The King's Speech | reviews, news & interviews
The King's Speech
The King's Speech
Colin Firth's Oscar shout-out as Bertie, Britain's stammering king
"Only project!" That's not quite what EM Forster famously wrote, but it serves as the leitmotif of The King's Speech, as ripe a piece of Oscar bait as you are likely to see this year. Neither as visceral as The Fighter nor as resonantly and fully realised as The Social Network, Tom Hooper's film nonetheless fields the necessaries guaranteed to lead this true-life tale of the maladroit stammerer who would be king to many a film awards dais.
Alive to issues of class, disability and family, and yet occupying royal terrain that remains intriguingly remote from most filmgoers, the movie's abiding paradox lies in its portrait of a king who has trouble with public address - an acting opportunity that will surely afford leading man Colin Firth many a grateful acceptance speech.
Firth has been circling bona fide film stardom for some time but has been otherwise outshone (Mamma Mia! is hardly remembered for its men) or outmanoeuvred. In that last category, one thinks particularly of A Single Man, which took Firth to the Oscars last year but was too resolutely precious and hermetic an enterprise to go the distance. No such worries apply to The King's Speech, which packs a wallop whether or not you have heard of the abdication crisis or think that George VI embodies a sequel to five previous movies you somehow missed. (Let's not forget that Alan Bennett's play The Madness of George III was retitled The Madness of King George for the screen.)
Charting a course of recovery that has implications politically and also domestically, the movie makes much the same direct, occasionally shameless appeal to its audience that one recalls from previous Oscar-winner Shine, the story of a prodigal talent facing his own hurdles whose star, Geoffrey Rush (pictured above right), proves invaluable to this latest film as well. Rush plays Lionel Logue, the unschooled Australian speech therapist known for working on instinct. As impulsive and direct as his newfound patient is clotted and reined-in, Lionel is the movie's representative of the common man; how else to explain that when first encountered, he is in the loo?

# EXTRACTED DATA
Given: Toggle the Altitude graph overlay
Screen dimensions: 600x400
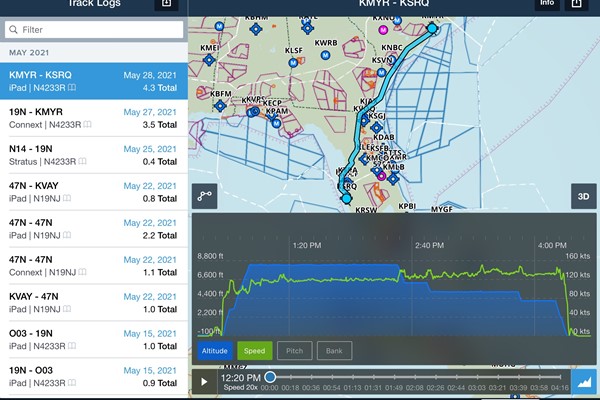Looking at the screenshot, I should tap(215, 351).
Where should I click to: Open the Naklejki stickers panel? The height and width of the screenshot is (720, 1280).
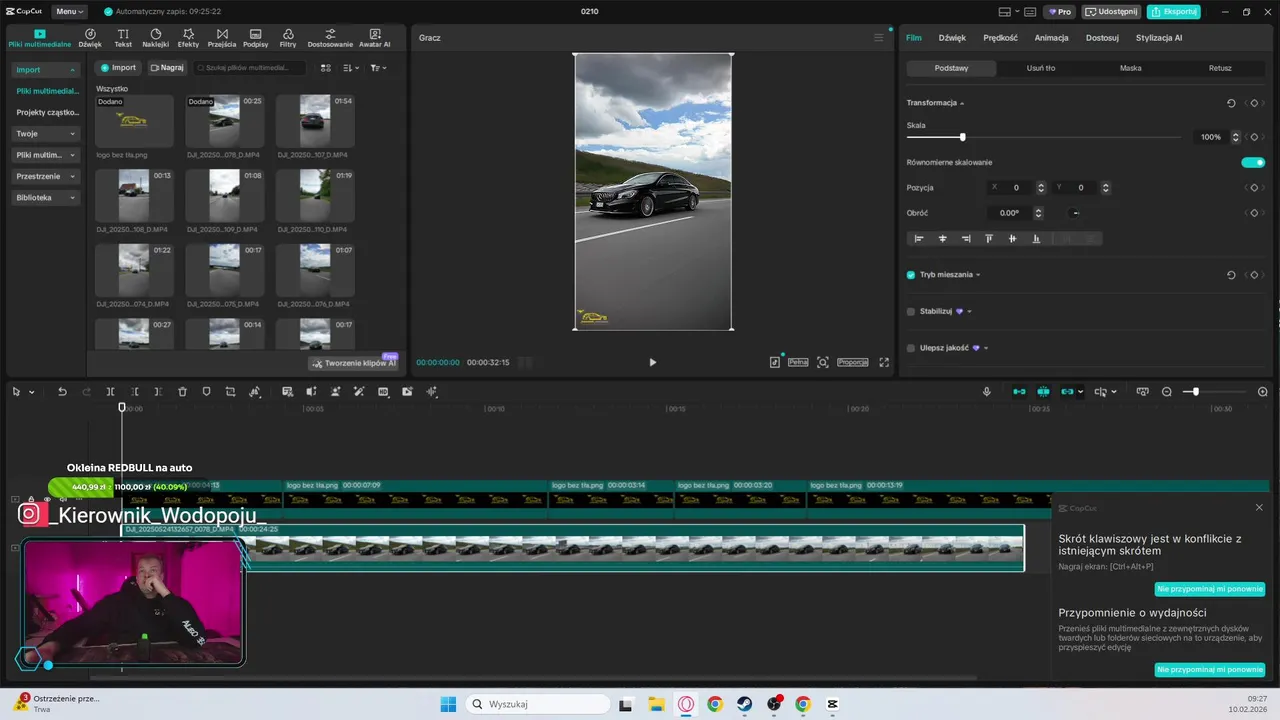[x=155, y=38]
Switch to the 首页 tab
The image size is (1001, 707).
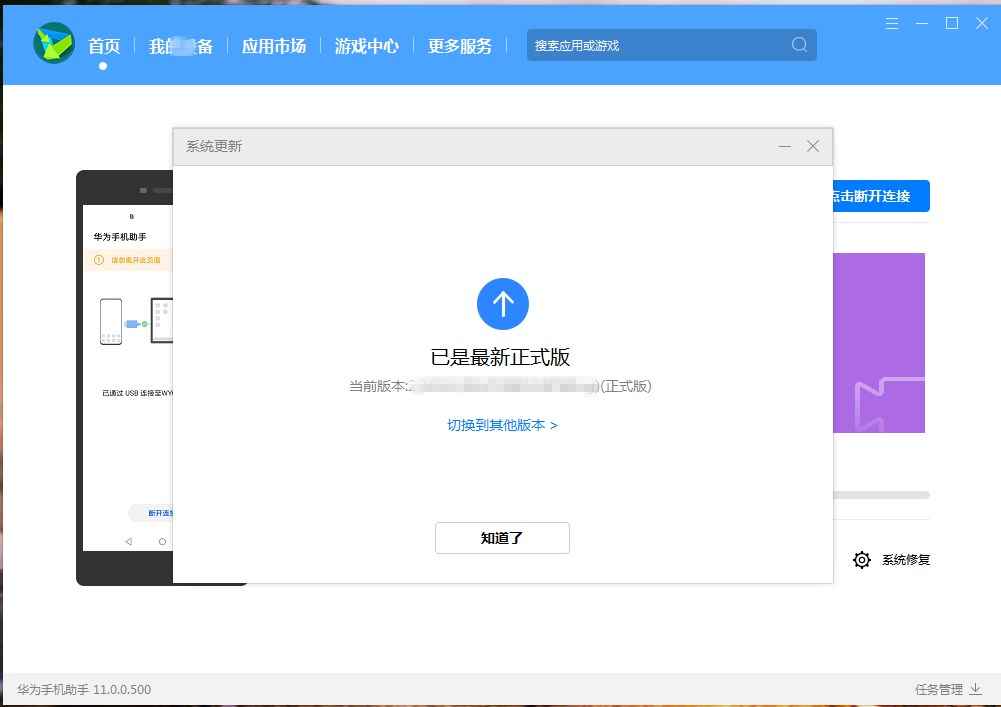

# TASKS TO CARRY OUT
1 > Rewrite the review of The King's Speech starting at "The King's Speech |" and ending at "film awards dais.", with "leitmotif" replaced by "guiding theme".
2 > In the review of The King's Speech, what kind of work is Lionel Logue known for?

# ANSWERS FOR EACH ITEM
1 >
The King's Speech | reviews, news & interviews
The King's Speech
The King's Speech
Colin Firth's Oscar shout-out as Bertie, Britain's stammering king
"Only project!" That's not quite what EM Forster famously wrote, but it serves as the guiding theme of The King's Speech, as ripe a piece of Oscar bait as you are likely to see this year. Neither as visceral as The Fighter nor as resonantly and fully realised as The Social Network, Tom Hooper's film nonetheless fields the necessaries guaranteed to lead this true-life tale of the maladroit stammerer who would be king to many a film awards dais.

2 > He is an unschooled Australian speech therapist known for working on instinct.